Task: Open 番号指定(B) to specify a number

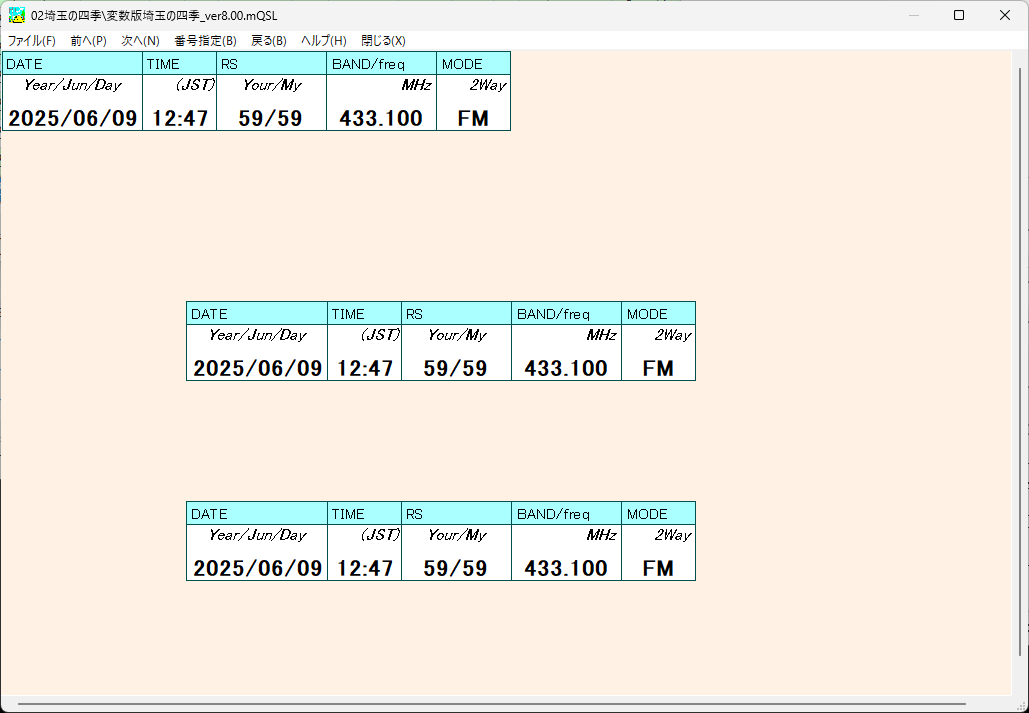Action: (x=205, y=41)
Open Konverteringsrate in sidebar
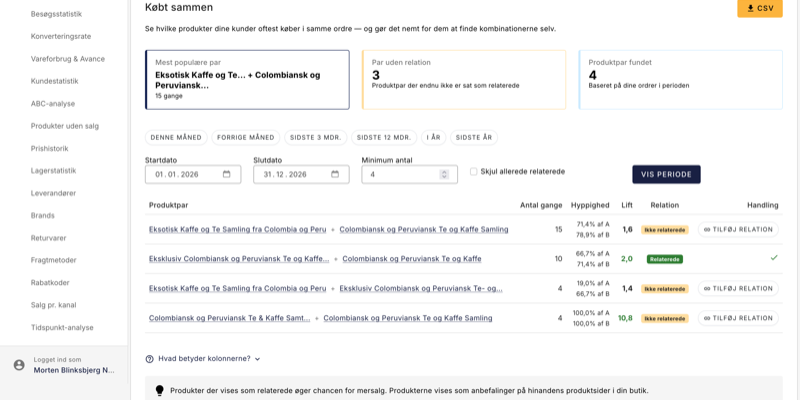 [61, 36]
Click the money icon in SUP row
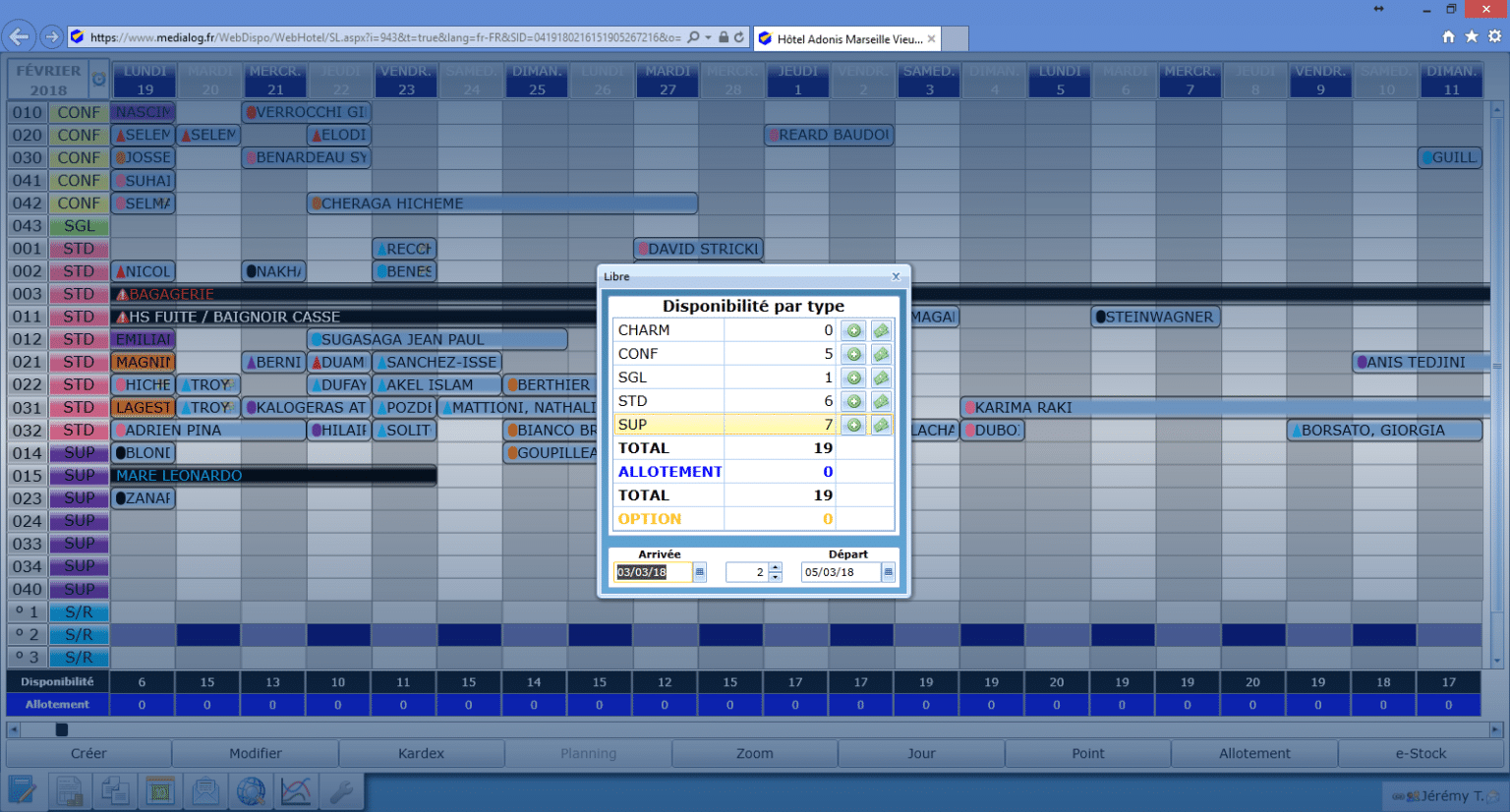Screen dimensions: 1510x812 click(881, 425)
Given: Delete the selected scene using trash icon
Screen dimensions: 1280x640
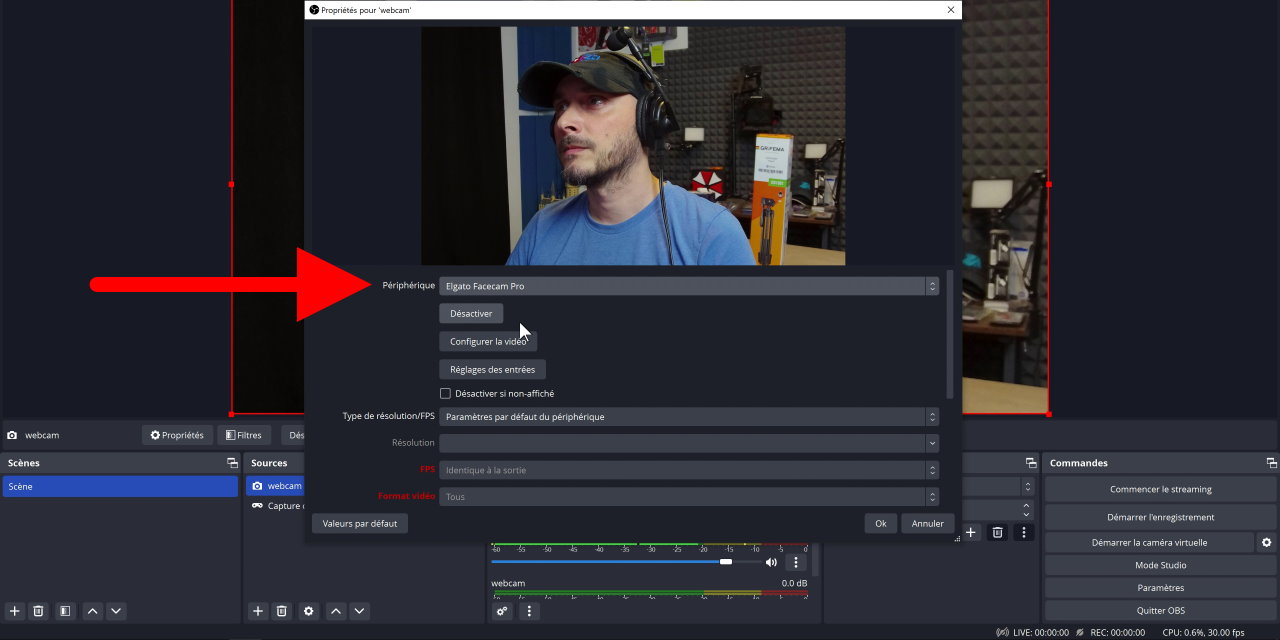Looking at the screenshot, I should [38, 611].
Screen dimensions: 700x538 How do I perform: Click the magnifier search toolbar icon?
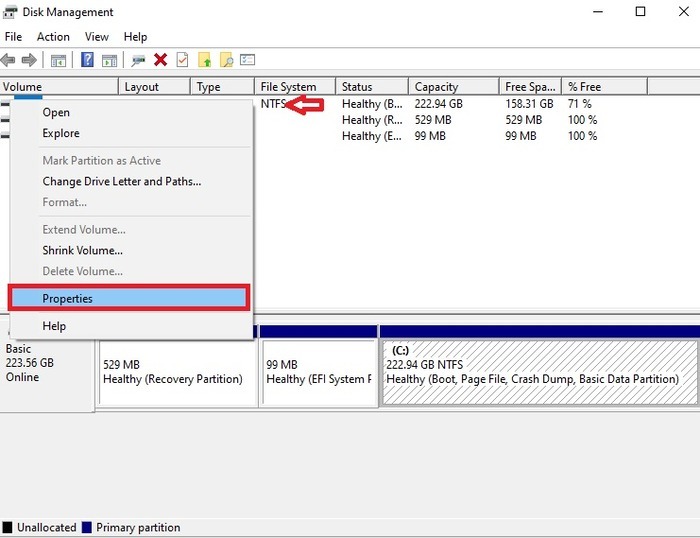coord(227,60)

:::

Nothing but the lines from the one containing "Open Konverteringsrate in sidebar" through the last line of the listing should be copied, each word for word and without pictures.

> Answer space:
Open Konverteringsrate in sidebar
 [61, 36]
Click the money icon in SUP row
Screen dimensions: 1510x812 click(881, 425)
Given: Delete the selected scene using trash icon
Screen dimensions: 1280x640
Looking at the screenshot, I should [38, 611].
Screen dimensions: 700x538 How do I perform: Click the magnifier search toolbar icon?
coord(227,60)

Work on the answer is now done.